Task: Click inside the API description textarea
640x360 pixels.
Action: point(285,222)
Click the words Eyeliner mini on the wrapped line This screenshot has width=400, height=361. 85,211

==

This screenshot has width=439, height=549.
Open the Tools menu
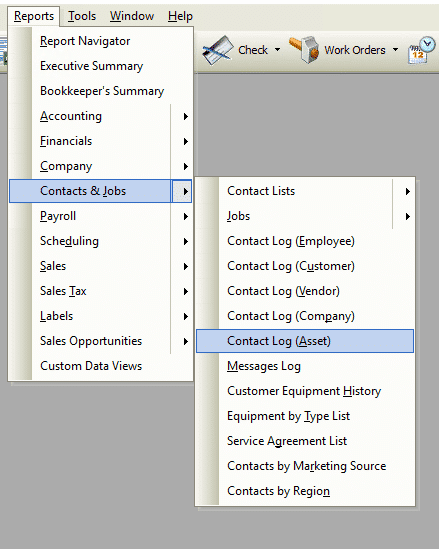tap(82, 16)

§ Prompt
Scan the preceding listing for the string "width" and copy every line where it occurs.

§ Result for this task
Click the words Eyeliner mini on the wrapped line This screenshot has width=400, height=361. 85,211
This screenshot has width=439, height=549.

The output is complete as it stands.